### Exercise details
Only the records, repeated exactly, should make up the response.

### Data
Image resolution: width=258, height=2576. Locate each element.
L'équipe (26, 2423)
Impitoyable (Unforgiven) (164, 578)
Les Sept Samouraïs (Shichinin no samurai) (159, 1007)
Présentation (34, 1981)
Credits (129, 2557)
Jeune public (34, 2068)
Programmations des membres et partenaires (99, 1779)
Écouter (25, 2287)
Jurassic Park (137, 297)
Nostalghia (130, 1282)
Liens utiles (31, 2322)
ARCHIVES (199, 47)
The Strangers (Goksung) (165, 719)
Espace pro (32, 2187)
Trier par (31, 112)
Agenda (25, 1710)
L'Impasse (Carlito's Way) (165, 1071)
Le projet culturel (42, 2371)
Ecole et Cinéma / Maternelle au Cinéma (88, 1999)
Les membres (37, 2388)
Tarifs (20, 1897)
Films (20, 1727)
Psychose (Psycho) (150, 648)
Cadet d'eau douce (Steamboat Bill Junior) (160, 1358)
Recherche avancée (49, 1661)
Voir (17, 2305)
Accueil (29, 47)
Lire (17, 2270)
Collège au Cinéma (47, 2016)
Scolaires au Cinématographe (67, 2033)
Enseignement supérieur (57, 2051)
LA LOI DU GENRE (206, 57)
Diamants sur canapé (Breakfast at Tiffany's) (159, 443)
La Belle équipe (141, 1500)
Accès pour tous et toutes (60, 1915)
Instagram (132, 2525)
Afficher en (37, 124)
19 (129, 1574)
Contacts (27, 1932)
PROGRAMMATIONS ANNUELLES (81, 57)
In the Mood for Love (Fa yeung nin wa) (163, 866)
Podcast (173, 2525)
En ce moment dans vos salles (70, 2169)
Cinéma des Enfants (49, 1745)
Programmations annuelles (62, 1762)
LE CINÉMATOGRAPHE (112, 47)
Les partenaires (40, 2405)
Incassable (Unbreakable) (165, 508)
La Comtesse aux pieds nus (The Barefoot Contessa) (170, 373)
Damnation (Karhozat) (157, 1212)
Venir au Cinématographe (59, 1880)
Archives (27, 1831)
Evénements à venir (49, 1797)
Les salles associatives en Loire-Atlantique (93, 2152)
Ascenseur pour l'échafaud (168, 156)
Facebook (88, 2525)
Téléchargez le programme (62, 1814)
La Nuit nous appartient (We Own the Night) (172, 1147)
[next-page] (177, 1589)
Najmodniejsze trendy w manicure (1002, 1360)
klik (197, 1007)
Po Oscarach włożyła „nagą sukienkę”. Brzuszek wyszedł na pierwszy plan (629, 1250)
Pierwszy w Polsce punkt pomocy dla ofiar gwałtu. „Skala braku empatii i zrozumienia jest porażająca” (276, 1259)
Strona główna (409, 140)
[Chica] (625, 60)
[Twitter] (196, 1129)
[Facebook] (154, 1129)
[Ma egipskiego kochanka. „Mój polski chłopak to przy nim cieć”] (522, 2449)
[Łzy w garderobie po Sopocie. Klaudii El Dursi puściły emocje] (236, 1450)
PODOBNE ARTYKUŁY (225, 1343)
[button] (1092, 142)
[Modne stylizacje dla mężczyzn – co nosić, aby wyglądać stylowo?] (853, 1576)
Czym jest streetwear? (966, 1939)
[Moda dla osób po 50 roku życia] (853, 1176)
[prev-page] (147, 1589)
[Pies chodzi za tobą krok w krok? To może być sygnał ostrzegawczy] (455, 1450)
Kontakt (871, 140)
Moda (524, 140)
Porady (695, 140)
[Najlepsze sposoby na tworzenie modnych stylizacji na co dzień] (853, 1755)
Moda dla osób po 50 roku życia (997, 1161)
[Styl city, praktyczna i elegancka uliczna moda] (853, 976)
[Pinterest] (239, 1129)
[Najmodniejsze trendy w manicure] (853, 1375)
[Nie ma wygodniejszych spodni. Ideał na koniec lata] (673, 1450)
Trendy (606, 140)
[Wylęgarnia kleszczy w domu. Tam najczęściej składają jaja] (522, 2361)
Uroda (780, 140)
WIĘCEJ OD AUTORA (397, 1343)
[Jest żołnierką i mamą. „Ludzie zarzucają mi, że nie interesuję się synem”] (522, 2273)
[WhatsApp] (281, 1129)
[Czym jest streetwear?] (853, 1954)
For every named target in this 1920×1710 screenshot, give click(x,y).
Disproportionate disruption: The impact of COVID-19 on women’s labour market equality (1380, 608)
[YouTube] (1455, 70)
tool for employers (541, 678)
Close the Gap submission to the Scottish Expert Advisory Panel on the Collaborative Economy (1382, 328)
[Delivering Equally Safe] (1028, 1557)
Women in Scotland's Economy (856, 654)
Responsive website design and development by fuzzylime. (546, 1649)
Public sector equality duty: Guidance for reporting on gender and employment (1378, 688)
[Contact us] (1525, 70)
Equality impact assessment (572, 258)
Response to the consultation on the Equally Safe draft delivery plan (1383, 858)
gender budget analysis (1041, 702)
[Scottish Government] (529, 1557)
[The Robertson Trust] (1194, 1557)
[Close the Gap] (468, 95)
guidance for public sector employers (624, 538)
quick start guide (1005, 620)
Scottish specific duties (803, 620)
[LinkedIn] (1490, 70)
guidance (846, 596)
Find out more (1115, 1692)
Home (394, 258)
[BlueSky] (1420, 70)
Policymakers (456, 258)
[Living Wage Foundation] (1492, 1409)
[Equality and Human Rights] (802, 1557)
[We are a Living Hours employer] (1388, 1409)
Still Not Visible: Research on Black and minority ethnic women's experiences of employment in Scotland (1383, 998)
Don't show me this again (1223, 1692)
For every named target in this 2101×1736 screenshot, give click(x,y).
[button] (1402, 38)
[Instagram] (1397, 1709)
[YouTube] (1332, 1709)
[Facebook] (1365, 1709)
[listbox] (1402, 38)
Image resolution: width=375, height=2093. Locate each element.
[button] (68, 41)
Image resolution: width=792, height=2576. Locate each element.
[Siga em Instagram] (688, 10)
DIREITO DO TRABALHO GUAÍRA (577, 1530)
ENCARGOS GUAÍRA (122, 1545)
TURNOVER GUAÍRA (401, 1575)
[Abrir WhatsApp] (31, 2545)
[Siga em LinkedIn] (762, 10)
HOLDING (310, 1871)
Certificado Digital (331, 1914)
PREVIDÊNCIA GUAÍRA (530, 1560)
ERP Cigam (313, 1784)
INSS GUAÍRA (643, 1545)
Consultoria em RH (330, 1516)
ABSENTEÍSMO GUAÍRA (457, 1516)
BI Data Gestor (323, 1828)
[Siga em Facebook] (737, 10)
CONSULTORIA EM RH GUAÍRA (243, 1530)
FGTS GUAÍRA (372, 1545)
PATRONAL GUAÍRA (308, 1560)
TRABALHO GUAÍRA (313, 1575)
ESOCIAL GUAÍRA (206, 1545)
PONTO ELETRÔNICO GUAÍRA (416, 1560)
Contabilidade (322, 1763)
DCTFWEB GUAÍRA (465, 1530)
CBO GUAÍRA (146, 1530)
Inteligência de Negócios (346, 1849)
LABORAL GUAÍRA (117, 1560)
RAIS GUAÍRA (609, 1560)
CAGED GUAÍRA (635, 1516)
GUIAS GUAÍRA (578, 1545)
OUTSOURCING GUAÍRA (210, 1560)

### Written solution
Image resolution: width=258, height=2576. Locate each element.
L'équipe (26, 2423)
Impitoyable (Unforgiven) (164, 578)
Les Sept Samouraïs (Shichinin no samurai) (159, 1007)
Présentation (34, 1981)
Credits (129, 2557)
Jeune public (34, 2068)
Programmations des membres et partenaires (99, 1779)
Écouter (25, 2287)
Jurassic Park (137, 297)
Nostalghia (130, 1282)
Liens utiles (31, 2322)
ARCHIVES (199, 47)
The Strangers (Goksung) (165, 719)
Espace pro (32, 2187)
Trier par (31, 112)
Agenda (25, 1710)
L'Impasse (Carlito's Way) (165, 1071)
Le projet culturel (42, 2371)
Ecole et Cinéma / Maternelle au Cinéma (88, 1999)
Les membres (37, 2388)
Tarifs (20, 1897)
Films (20, 1727)
Psychose (Psycho) (150, 648)
Cadet d'eau douce (Steamboat Bill Junior) (160, 1358)
Recherche avancée (49, 1661)
Voir (17, 2305)
Accueil (29, 47)
Lire (17, 2270)
Collège au Cinéma (47, 2016)
Scolaires au Cinématographe (67, 2033)
Enseignement supérieur (57, 2051)
LA LOI DU GENRE (206, 57)
Diamants sur canapé (Breakfast at Tiffany's) (159, 443)
La Belle équipe (141, 1500)
Accès pour tous et toutes (60, 1915)
Instagram (132, 2525)
Afficher en (37, 124)
19 (129, 1574)
Contacts (27, 1932)
PROGRAMMATIONS ANNUELLES (81, 57)
In the Mood for Love (Fa yeung nin wa) (163, 866)
Podcast (173, 2525)
En ce moment dans vos salles (70, 2169)
Cinéma des Enfants (49, 1745)
Programmations annuelles (62, 1762)
LE CINÉMATOGRAPHE (112, 47)
Les partenaires (40, 2405)
Incassable (Unbreakable) (165, 508)
La Comtesse aux pieds nus (The Barefoot Contessa) (170, 373)
Damnation (Karhozat) (157, 1212)
Venir au Cinématographe (59, 1880)
Archives (27, 1831)
Evénements à venir (49, 1797)
Les salles associatives en Loire-Atlantique (93, 2152)
Ascenseur pour l'échafaud (168, 156)
Facebook (88, 2525)
Téléchargez le programme (62, 1814)
La Nuit nous appartient (We Own the Night) (172, 1147)
[next-page] (177, 1589)
Najmodniejsze trendy w manicure (1002, 1360)
klik (197, 1007)
Po Oscarach włożyła „nagą sukienkę”. Brzuszek wyszedł na pierwszy plan (629, 1250)
Pierwszy w Polsce punkt pomocy dla ofiar gwałtu. „Skala braku empatii i zrozumienia jest porażająca” (276, 1259)
Strona główna (409, 140)
[Chica] (625, 60)
[Twitter] (196, 1129)
[Facebook] (154, 1129)
[Ma egipskiego kochanka. „Mój polski chłopak to przy nim cieć”] (522, 2449)
[Łzy w garderobie po Sopocie. Klaudii El Dursi puściły emocje] (236, 1450)
PODOBNE ARTYKUŁY (225, 1343)
[button] (1092, 142)
[Modne stylizacje dla mężczyzn – co nosić, aby wyglądać stylowo?] (853, 1576)
Czym jest streetwear? (966, 1939)
[Moda dla osób po 50 roku życia] (853, 1176)
[prev-page] (147, 1589)
[Pies chodzi za tobą krok w krok? To może być sygnał ostrzegawczy] (455, 1450)
Kontakt (871, 140)
Moda (524, 140)
Porady (695, 140)
[Najlepsze sposoby na tworzenie modnych stylizacji na co dzień] (853, 1755)
Moda dla osób po 50 roku życia (997, 1161)
[Styl city, praktyczna i elegancka uliczna moda] (853, 976)
[Pinterest] (239, 1129)
[Najmodniejsze trendy w manicure] (853, 1375)
[Nie ma wygodniejszych spodni. Ideał na koniec lata] (673, 1450)
Trendy (606, 140)
[Wylęgarnia kleszczy w domu. Tam najczęściej składają jaja] (522, 2361)
Uroda (780, 140)
WIĘCEJ OD AUTORA (397, 1343)
[Jest żołnierką i mamą. „Ludzie zarzucają mi, że nie interesuję się synem”] (522, 2273)
[WhatsApp] (281, 1129)
[Czym jest streetwear?] (853, 1954)
For every named target in this 1920×1710 screenshot, give click(x,y).
Disproportionate disruption: The impact of COVID-19 on women’s labour market equality (1380, 608)
[YouTube] (1455, 70)
tool for employers (541, 678)
Close the Gap submission to the Scottish Expert Advisory Panel on the Collaborative Economy (1382, 328)
[Delivering Equally Safe] (1028, 1557)
Women in Scotland's Economy (856, 654)
Responsive website design and development by fuzzylime. (546, 1649)
Public sector equality duty: Guidance for reporting on gender and employment (1378, 688)
[Contact us] (1525, 70)
Equality impact assessment (572, 258)
Response to the consultation on the Equally Safe draft delivery plan (1383, 858)
gender budget analysis (1041, 702)
[Scottish Government] (529, 1557)
[The Robertson Trust] (1194, 1557)
[Close the Gap] (468, 95)
guidance for public sector employers (624, 538)
quick start guide (1005, 620)
Scottish specific duties (803, 620)
[LinkedIn] (1490, 70)
guidance (846, 596)
Find out more (1115, 1692)
Home (394, 258)
[BlueSky] (1420, 70)
Policymakers (456, 258)
[Living Wage Foundation] (1492, 1409)
[Equality and Human Rights] (802, 1557)
[We are a Living Hours employer] (1388, 1409)
Still Not Visible: Research on Black and minority ethnic women's experiences of employment in Scotland (1383, 998)
Don't show me this again (1223, 1692)
For every named target in this 2101×1736 screenshot, give click(x,y).
[button] (1402, 38)
[Instagram] (1397, 1709)
[YouTube] (1332, 1709)
[Facebook] (1365, 1709)
[listbox] (1402, 38)
Image resolution: width=375, height=2093. Locate each element.
[button] (68, 41)
Image resolution: width=792, height=2576. Locate each element.
[Siga em Instagram] (688, 10)
DIREITO DO TRABALHO GUAÍRA (577, 1530)
ENCARGOS GUAÍRA (122, 1545)
TURNOVER GUAÍRA (401, 1575)
[Abrir WhatsApp] (31, 2545)
[Siga em LinkedIn] (762, 10)
HOLDING (310, 1871)
Certificado Digital (331, 1914)
PREVIDÊNCIA GUAÍRA (530, 1560)
ERP Cigam (313, 1784)
INSS GUAÍRA (643, 1545)
Consultoria em RH (330, 1516)
ABSENTEÍSMO GUAÍRA (457, 1516)
BI Data Gestor (323, 1828)
[Siga em Facebook] (737, 10)
CONSULTORIA EM RH GUAÍRA (243, 1530)
FGTS GUAÍRA (372, 1545)
PATRONAL GUAÍRA (308, 1560)
TRABALHO GUAÍRA (313, 1575)
ESOCIAL GUAÍRA (206, 1545)
PONTO ELETRÔNICO GUAÍRA (416, 1560)
Contabilidade (322, 1763)
DCTFWEB GUAÍRA (465, 1530)
CBO GUAÍRA (146, 1530)
Inteligência de Negócios (346, 1849)
LABORAL GUAÍRA (117, 1560)
RAIS GUAÍRA (609, 1560)
CAGED GUAÍRA (635, 1516)
GUIAS GUAÍRA (578, 1545)
OUTSOURCING GUAÍRA (210, 1560)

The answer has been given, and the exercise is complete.